# Exercise directions
Return exactly the run of lines that begins at the line containing "The image size is (1701, 422)." and ends at the last line of the material below; pictures stay out.

# Records to process
◇ ◇ ◇

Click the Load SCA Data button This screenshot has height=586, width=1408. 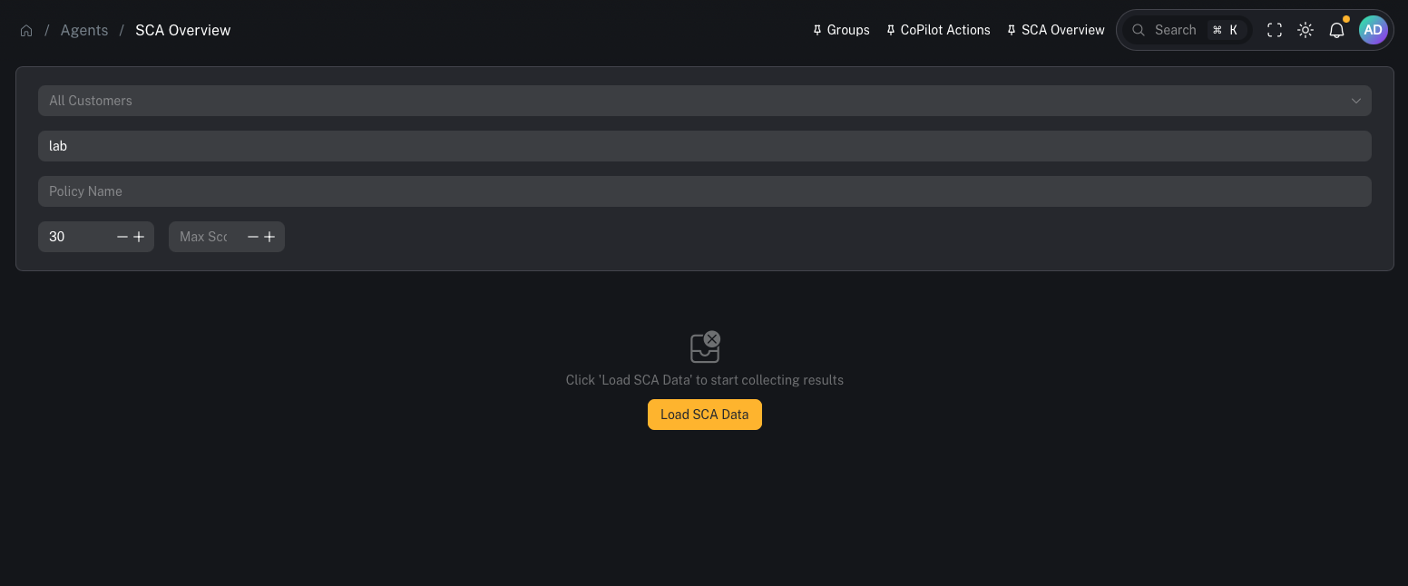tap(705, 415)
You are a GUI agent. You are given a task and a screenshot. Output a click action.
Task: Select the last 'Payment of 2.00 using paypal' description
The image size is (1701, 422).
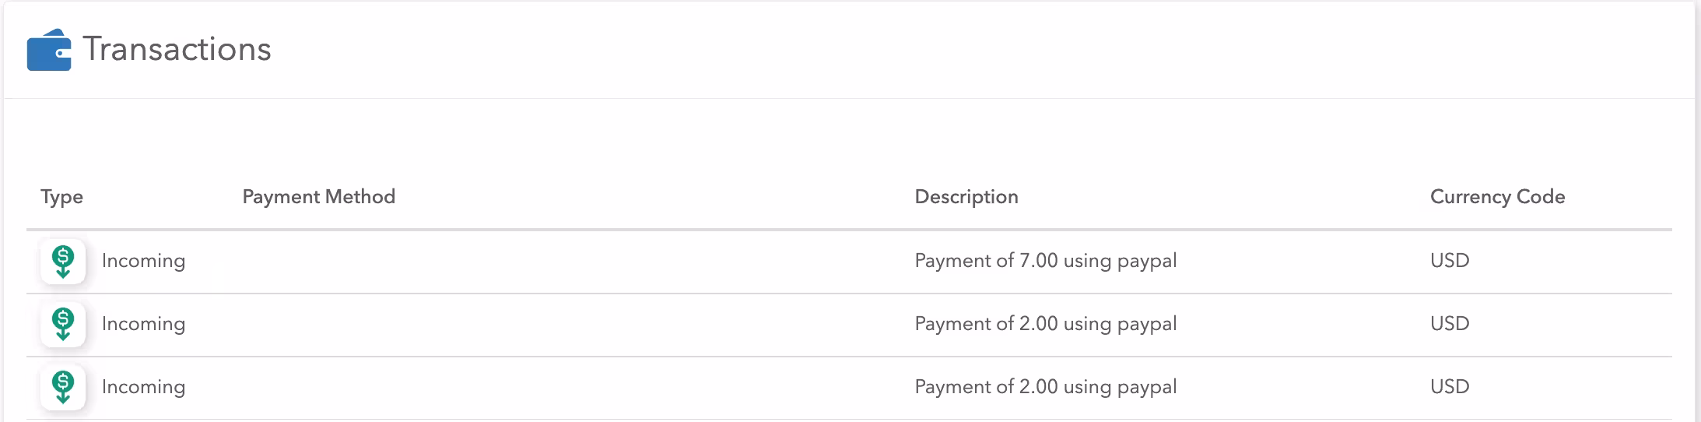(1045, 387)
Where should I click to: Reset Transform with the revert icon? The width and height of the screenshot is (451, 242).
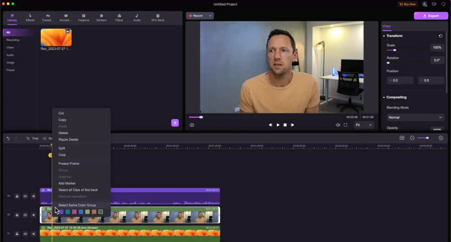pos(440,36)
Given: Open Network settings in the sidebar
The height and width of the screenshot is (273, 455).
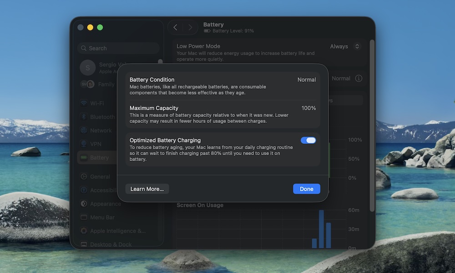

◇ ◇ ◇

# Result for this task
The image size is (1701, 422).
(1045, 387)
Where should I click to: Reset Transform with the revert icon? The width and height of the screenshot is (451, 242).
pos(440,36)
Given: Open Network settings in the sidebar
The height and width of the screenshot is (273, 455).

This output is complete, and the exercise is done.